As you know, exercise has a good effect on fat burning in addition to health. Any type of exercise can have an effect on fat burning, but if you use these ways in your workout plan, you can increase fat burning.

Why improving workout plan is important to burn more fat?

As we said in the article “weight loss without dieting“, one of the effective ways to increase fat burning in any situation is high-intensity training. But why does high-intensity training lead to increased fat burning?

The first reason is related to increased metabolism. Studies have shown that high-intensity exercise can increase resting metabolism and fat burning.

The second reason is related to muscle building. Usually, in some sports, intense training can lead to significant muscle building. Increasing muscle size also affects resting metabolism and fat burning.

Another reason for increasing fat burning with high intensity training is related to the changes that occur in the body during training. Acidification and increase of lactic acid etc. are among these changes. Our body has to try to return these changes to the normal state after training. For this reason, it needs more energy. Sometimes this energy comes from stored fat.

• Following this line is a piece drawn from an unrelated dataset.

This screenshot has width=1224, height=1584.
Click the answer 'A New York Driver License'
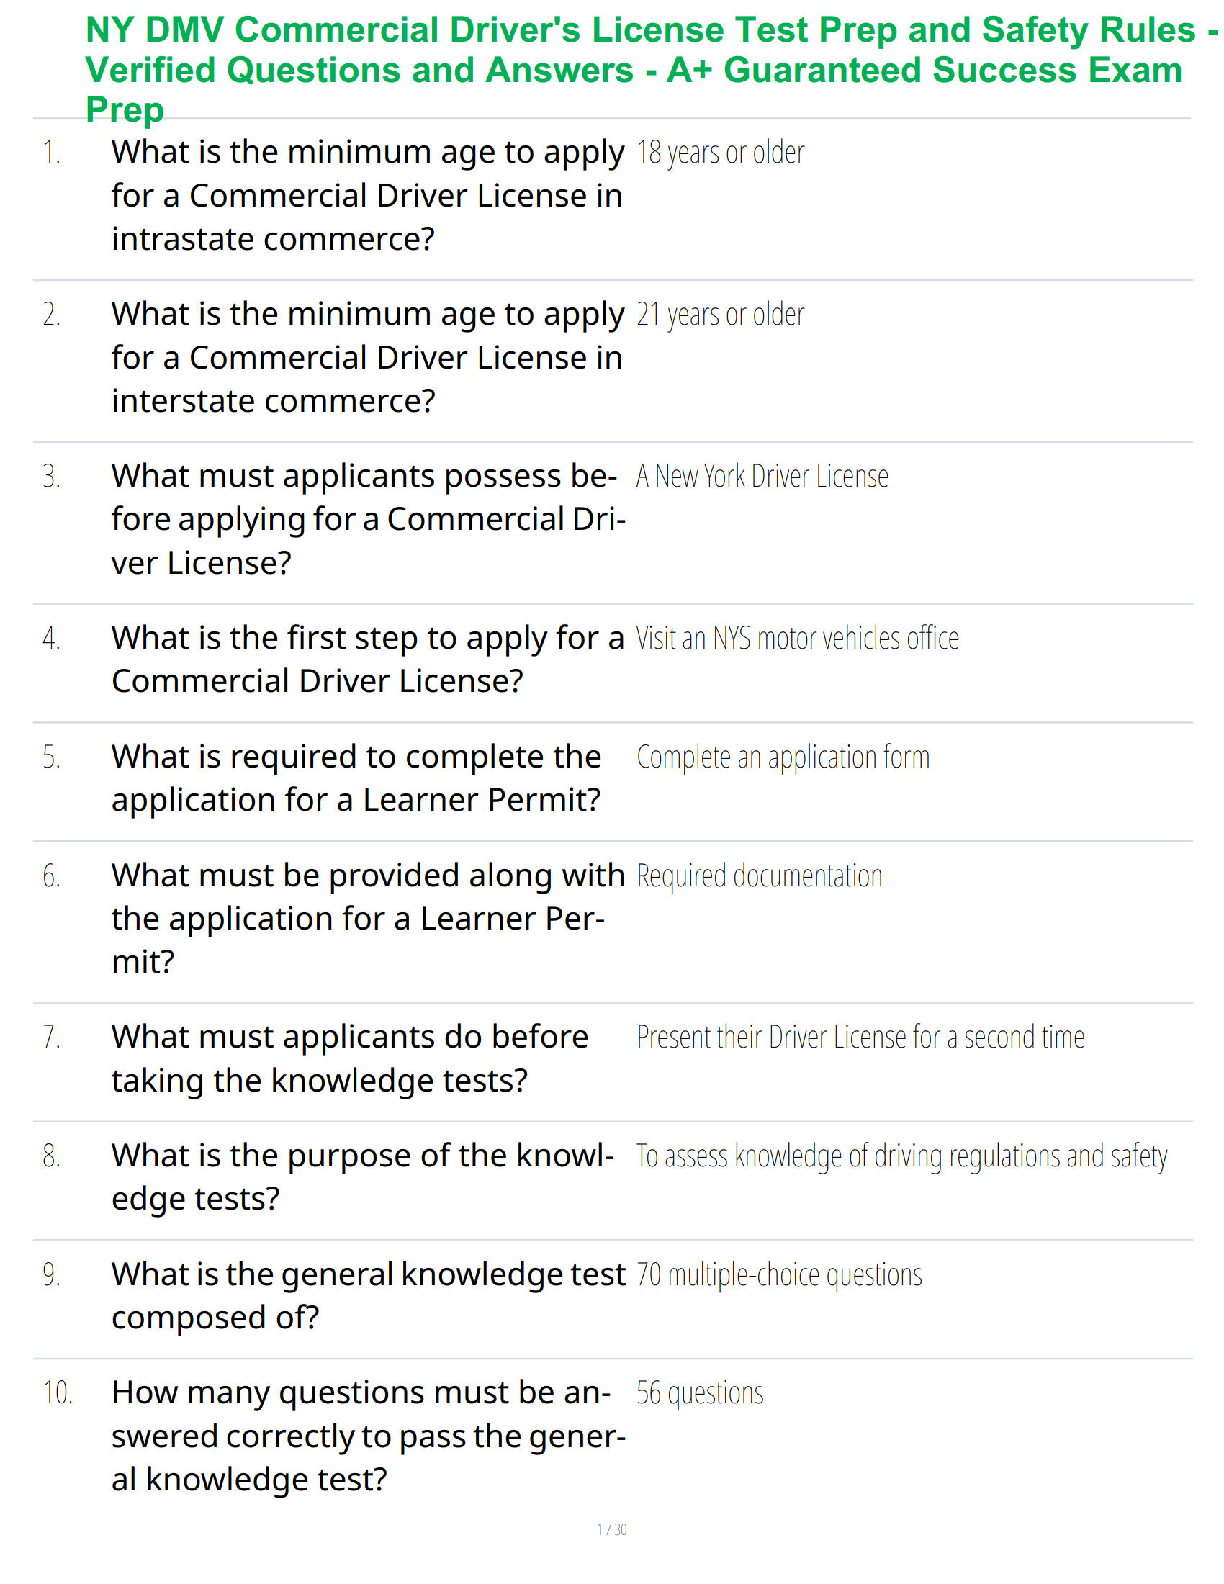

Ways to improve fat loss workout plan

In order to experience more fat burning with exercise, you must increase the intensity or volume of exercise. In the following, we will talk more about these ways.

Increase the duration of cardio

If you have cardio in your workout plan, you can increase the duration of that. As we said in the article “the best cardio for weight loss“, Jumping jack, cycling, Jump squat, running, brisk walking, etc. are among these exercises. For example, if you used to train for an hour in each training session, from now on, if you have the conditions, train for 75 minutes with the same intensity as before. In this method, it is better to increase the duration of the exercise with the previous intensity.

Increase the intensity of cardio

Another way to increase fat burning in your workout plan is to increase the intensity of cardio. This method is slightly different from the previous method. In the previous method, you increased the duration of the exercise with constant intensity. But in this method, you keep the duration of cardio constant but increase the intensity of the training.

For example, if you used to brisk walking for an hour, from now on, add jogging or increase the speed of your walk for about 10 to 15 minutes.

One of the most effective ways to increase cardio intensity is interval. As we said in the article “interval vs. endurance training“, interval training increases fat burning by about 28%. This type of training is where you train at a high intensity for a short period of time, then rest or reduce the intensity of the training for a period of time. For example, you do jump sqaut for 20 seconds and then rest for 40 seconds. You can repeat this between 6 and 12 times.

Train to failure

It doesn’t matter what sport you choose, if you want to experience the most fat burning with exercise you need to train to failure. Training to failure can lead to increased metabolism, increased lipolysis, increased muscle mass, etc.

Be careful that training to failure is not suitable for everyone. If you are a beginner or have a special injury, it is better to consult with a specialist before choosing this method. But if you are healthy and have physical ability, this method can help burn fat in the best way.

Build more muscle

As we said at the beginning of this article, building muscle can lead to increased fat burning by increasing metabolism. Resistance training is the best way to build muscle. Exercises such as body weight training, weight and machine training, etc. are among your choices for building muscle. Of course, you should eat enough protein in your diet so that you can experience better muscle building and fat burning.

Use High intensity training system in your weight training workout

In resistance training, a series of safe and scientific training systems have been proposed to increase muscle building and fat burning. These training systems can significantly increase fat burning. Super set, tri set, giant set, drop set, etc. are among these training systems.

Note: To use these training systems, you must be physically fit. This type of training system is not recommended for training experience of less than 3 months. For a safe conclusion, it is better to consult a coach or specialist.

Use heavier weights

Most people think that they should use light weights and high repetitions to burn fat, but this is not true. Training with heavy weights and low or moderate repetitions can also help burn fat. As we said in the article “high reps vs. low reps for better fat loss“, it is better to focus on heavier weights to burn more fat. In this situation, you can increase your physical fitness and fat burning more effectively.